One very simple approach is to use a linear model. Let $I(x,y)$ be the pixel intensity of the pixel at coordinates $(x,y)$. We can fit to a linear model:
$$I(x,y) = \alpha x + \beta y + \gamma,$$
where $\alpha,\beta,\gamma$ are parameters to be determined. If we are given the pixel intensity at each corner of the triangle, then we know the value of $I(x,y)$ for each corner point $(x,y)$. Since a triangle has 3 corners, this gives us 3 linear equations in 3 unknowns. We can solve this system of linear equations to find $\alpha,\beta,\gamma$, and then use this linear model to fill in the value of all other points.
In particular, if the $i$th corner is at $(x_i,y_i)$ and has pixel intensity (value) $v_i$, then we get a system of three equations:
I(x_1,y_1) &= v_1\\
I(x_2,y_2) &= v_2\\
I(x_3,y_3) &= v_3
Expanding the linear model, this becomes
\alpha x_1 + \beta y_1 + \gamma &= v_1\\
\alpha x_2 + \beta y_2 + \gamma &= v_2\\
\alpha x_3 + \beta y_3 + \gamma &= v_3
Here we have three unknowns ($\alpha,\beta,\gamma$) and the rest are known constants. So, we can solve this system of linear equations for $\alpha,\beta,\gamma$. This involves inverting a $3 \times 3$ matrix and then multiplying it by a $3$-vector, so it should be relatively efficient.
Once you have derived the parameters $\alpha,\beta,\gamma$, you can now evaluate the value $I(x,y)$ at any other point $(x,y)$ in the triangle (or on its interior).
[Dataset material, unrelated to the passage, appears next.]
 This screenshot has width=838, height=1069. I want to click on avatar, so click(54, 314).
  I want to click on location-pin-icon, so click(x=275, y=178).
This lets you interpolate the value at each fill-in point.
The approach I described above works for black-and-white images. If you have a color image, you can interpolate independently for each of the 3 channels (R, G, and B; you might get better results if you work in a transformed color space, e.g., HSV, CIELAB, CIECAM02).
I recommend you take a look at barycentric coordinates, as they simplify the formulas for interpolation in a triangular mesh.
If you are familiar with interpolation for image processing, bilinear interpolation is a slight generalization of this approach, where you add a $\delta xy$ term to the linear model. However, bilinear interpolation isn't applicable here, because it requires 4 points: 3 points isn't enough.
It's possible to come up with more sophisticated interpolation models. For instance, you could fit a linear model to more than 3 points (e.g., taking the corner points of all adjacent triangles as well), and use ordinary least squares linear regression to find a best-fit linear model, weighting the corners of the adjacent triangles lower than the corners of the target triangle. You could also build generalizations of bicubic interpolation, etc.
More generally, I recommend that you do a bit of research on "tetrahedral interpolation", as I believe that is the catch-phrase for the kind of problem you are asking about (or the generalization of it to 3 dimensions).